Japan is currently facing a generational social problem called “hikikomori.” Over five hundred thousand men and women in their twenties and thirties are shutting themselves off from all social interaction with the outside world. The hikikomori waste their weeks in isolation watching TV, playing video games, and refusing to ever leave their bedrooms. There have even been cases reported where some hikikomori have spent the last ten or twenty years in total seclusion from other human beings.

The social isolation of these modern hermits mirrors the spiritual isolation sought by many Christians today. There are many believers whose implicit desire is to have no contact with non-believers. The goal is simple. Keep all social contact and influence within a Christian bubble: only have Christian friends, only build relationships with Christian coworkers, and only consume Christian media.

But you can only shove so much into a bubble before it bursts.

Though such people may have a good intention at heart – such as cultivating a positive spiritual environment for their family – the practical consequence of this mentality is wholly antithetical to the mission of the Church.

In His final charge to the Twelve Disciples, Jesus proclaimed that the believer’s calling is not to become exiled from the world, but engage with it (Matthew 28:18-20). Because Christ has all authority in heaven, His disciples have the charge and empowering to make disciples of all nations.

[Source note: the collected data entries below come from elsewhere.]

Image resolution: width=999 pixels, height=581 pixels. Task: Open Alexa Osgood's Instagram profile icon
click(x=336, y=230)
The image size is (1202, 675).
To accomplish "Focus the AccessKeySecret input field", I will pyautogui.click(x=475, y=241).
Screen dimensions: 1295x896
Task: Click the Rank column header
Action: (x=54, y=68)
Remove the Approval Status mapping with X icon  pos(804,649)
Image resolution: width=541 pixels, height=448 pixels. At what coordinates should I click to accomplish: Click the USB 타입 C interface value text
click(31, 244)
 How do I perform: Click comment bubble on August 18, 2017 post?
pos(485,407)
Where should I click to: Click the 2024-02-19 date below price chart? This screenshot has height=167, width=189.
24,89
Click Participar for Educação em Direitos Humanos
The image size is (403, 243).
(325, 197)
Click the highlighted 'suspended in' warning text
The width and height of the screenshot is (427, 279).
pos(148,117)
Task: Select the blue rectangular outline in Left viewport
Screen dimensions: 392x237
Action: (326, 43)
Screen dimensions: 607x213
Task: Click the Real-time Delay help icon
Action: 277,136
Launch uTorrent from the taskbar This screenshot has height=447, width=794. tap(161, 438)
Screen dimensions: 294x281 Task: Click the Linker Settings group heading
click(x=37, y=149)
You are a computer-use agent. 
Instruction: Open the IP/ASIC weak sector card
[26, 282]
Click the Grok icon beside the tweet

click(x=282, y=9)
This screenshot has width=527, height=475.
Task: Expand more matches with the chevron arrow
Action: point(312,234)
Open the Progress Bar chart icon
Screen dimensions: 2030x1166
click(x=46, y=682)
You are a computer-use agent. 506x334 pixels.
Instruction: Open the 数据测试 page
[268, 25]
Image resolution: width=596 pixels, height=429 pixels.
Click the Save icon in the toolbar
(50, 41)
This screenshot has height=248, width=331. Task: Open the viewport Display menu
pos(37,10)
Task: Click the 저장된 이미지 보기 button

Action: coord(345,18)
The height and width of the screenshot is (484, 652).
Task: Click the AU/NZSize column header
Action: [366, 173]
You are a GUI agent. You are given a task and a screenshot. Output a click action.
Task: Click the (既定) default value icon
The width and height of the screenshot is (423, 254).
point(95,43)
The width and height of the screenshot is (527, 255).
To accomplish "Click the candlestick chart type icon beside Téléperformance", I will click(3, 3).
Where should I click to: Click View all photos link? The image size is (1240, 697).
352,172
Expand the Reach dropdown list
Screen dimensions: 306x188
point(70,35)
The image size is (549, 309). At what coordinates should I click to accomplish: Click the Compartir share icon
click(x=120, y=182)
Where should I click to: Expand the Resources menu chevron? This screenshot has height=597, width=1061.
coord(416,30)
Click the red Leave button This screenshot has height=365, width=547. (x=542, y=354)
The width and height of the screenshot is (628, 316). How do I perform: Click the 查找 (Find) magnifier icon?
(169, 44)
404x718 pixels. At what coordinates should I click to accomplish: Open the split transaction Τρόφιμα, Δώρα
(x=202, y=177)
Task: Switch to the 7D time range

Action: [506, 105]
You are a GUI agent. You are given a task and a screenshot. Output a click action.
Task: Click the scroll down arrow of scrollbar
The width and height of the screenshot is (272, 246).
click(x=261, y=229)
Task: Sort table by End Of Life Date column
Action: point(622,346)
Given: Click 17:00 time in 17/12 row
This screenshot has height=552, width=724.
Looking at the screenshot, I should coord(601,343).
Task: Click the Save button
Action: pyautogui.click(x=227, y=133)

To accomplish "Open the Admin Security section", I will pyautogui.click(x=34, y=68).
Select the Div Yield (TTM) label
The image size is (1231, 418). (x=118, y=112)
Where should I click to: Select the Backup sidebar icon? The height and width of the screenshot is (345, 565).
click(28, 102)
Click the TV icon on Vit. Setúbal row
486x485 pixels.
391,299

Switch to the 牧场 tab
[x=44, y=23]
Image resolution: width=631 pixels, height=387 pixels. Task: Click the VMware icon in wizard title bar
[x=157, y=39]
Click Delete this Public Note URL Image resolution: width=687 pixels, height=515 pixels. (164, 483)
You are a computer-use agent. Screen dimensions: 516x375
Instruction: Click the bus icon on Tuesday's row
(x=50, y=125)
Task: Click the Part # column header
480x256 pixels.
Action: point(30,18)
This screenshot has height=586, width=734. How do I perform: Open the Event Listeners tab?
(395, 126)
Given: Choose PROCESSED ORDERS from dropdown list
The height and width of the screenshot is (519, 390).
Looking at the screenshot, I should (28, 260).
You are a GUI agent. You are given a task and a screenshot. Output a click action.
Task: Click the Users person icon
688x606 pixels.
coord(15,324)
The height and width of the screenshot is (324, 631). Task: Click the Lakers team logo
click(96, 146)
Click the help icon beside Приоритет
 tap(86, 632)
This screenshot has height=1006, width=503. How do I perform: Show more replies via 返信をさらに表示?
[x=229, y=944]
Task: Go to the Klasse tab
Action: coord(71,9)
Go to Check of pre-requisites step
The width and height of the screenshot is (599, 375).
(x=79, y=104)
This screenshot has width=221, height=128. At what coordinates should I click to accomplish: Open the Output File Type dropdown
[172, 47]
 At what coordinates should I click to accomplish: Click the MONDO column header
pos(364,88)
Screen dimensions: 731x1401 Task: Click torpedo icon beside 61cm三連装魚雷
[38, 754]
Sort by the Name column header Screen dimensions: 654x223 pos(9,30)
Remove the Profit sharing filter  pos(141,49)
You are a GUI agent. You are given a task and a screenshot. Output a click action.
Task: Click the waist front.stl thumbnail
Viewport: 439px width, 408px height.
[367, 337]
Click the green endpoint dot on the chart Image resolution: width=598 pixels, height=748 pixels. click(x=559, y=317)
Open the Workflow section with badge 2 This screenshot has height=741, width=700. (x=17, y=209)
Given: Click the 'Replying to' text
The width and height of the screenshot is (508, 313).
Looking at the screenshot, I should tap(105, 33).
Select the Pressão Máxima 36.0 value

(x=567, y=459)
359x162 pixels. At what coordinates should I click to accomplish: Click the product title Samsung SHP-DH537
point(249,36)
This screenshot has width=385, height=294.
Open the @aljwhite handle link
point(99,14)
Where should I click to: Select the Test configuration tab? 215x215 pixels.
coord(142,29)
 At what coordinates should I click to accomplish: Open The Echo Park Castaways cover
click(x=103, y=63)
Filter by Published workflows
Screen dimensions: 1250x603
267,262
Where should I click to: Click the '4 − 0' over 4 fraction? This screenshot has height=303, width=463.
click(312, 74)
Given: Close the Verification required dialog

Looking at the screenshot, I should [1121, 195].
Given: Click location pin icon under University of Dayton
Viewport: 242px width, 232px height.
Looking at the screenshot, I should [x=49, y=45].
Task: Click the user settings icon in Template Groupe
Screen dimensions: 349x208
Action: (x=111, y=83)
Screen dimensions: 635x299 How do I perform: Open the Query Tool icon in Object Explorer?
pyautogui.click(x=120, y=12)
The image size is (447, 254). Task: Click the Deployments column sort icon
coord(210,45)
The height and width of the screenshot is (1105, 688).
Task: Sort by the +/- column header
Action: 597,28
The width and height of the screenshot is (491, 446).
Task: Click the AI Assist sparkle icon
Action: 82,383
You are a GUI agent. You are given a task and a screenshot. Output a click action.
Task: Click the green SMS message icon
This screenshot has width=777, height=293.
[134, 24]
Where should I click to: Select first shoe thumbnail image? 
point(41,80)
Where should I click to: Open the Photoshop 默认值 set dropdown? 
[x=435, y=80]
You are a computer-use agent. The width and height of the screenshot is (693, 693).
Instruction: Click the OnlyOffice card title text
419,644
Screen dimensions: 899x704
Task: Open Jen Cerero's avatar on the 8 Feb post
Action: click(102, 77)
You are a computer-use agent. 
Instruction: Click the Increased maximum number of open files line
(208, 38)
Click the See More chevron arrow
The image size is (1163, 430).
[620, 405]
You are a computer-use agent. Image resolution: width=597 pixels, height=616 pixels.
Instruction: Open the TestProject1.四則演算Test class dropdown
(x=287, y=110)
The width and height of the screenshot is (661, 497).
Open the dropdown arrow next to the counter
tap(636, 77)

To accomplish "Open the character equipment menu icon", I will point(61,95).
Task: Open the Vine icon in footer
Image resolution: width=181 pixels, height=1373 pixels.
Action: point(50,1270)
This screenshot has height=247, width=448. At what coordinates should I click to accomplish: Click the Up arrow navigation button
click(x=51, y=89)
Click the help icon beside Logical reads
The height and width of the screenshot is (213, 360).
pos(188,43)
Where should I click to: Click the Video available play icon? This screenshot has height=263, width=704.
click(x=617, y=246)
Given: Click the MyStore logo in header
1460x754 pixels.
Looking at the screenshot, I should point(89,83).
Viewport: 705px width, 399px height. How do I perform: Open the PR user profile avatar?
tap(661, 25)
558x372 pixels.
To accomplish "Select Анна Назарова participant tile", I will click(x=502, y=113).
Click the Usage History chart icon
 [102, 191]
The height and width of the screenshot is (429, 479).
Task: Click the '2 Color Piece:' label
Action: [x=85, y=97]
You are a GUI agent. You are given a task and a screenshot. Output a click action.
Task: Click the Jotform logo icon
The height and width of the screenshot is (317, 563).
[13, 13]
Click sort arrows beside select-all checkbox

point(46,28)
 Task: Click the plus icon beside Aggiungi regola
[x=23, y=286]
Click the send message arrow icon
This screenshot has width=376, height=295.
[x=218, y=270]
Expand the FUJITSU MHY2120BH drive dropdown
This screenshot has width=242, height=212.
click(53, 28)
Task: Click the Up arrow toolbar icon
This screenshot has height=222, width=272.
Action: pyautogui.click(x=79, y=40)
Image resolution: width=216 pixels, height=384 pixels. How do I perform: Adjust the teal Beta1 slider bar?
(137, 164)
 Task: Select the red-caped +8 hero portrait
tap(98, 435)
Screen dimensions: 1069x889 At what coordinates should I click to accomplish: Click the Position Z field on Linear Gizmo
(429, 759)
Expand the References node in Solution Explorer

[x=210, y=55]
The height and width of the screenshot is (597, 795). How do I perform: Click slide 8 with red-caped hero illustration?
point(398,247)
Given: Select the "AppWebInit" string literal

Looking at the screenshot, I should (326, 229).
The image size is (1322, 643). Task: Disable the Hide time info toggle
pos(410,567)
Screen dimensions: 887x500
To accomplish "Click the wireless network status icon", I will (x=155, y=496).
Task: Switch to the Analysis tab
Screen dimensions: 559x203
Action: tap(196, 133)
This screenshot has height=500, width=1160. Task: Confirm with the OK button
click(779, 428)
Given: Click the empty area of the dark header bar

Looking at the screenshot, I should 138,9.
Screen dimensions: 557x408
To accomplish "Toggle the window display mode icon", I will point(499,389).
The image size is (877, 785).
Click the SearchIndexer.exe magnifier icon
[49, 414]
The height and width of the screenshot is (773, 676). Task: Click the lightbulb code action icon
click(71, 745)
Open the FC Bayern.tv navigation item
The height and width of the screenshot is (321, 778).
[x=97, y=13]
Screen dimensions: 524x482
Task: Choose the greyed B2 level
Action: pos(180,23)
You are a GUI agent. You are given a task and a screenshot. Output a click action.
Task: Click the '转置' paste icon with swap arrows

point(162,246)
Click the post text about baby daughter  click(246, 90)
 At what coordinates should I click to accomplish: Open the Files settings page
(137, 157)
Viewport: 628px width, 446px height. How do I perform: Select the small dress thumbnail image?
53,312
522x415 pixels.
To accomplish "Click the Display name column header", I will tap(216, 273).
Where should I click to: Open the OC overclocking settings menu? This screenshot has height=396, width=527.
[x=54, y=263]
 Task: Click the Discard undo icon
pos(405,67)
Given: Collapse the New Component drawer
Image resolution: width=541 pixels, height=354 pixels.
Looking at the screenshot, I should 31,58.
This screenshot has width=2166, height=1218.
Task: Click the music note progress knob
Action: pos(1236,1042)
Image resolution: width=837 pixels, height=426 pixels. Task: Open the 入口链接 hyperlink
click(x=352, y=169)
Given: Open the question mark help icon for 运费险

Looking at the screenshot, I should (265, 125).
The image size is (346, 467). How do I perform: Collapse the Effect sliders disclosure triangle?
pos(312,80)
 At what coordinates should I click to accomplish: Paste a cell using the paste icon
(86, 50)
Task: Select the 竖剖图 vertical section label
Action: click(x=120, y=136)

Instead of disengaging themselves from nonbelievers, Christians are commanded to engage them with the truth of the Gospel. Jesus explained this mission mindset in the Sermon on the Mount with two powerful analogies: salt and light (Matthew 5:13-16).

As salt enhances the flavor of food, true believers enhance the environments around them with their righteous character and lifestyle. When an individual is characterized by the fruit of a genuine Christian (meekness, mercy, purity of heart, etc.), that person’s presence deters sin and makes life around them beautiful. In short, you will tangibly feel the effects of a faithful believer in a social setting.

As light illuminates a dark environment, believers illuminate the world’s darkness by pointing to Christ. Just as hilltop cities and lamps provide vision and direction to others, believers’ lifestyles and words proclaim God’s truth to a lost and hopeless world (Matthew 5:14-15). Every relationship and interaction become a gateway to share the Good News of eternal life.

Of course, the tension of the Christian life is to remain in the world while not becoming of the world (John 17:14-16). As salt loses its flavor when mixed with other minerals, believers who are not attentive can easily be corrupted by the environments they are trying to reach. And Jesus gives the strongest warning possible against such compromise: “if salt has lost its taste, how shall its saltiness be restored? It is no longer good for anything except to be thrown out and trampled under people’s feet” (Matthew 5:13). There is no greater omen.

The Christian calling is by no means an easy task. It involves balancing both boldness in sharing and vigilance against compromise. It requires begging God for wisdom and dependence on Him for grace. But the Great Commission is our calling nonetheless. And whether we end up living 20, or 40, or 80 years on this earth, may we end our earthly lives being faithful to our calling.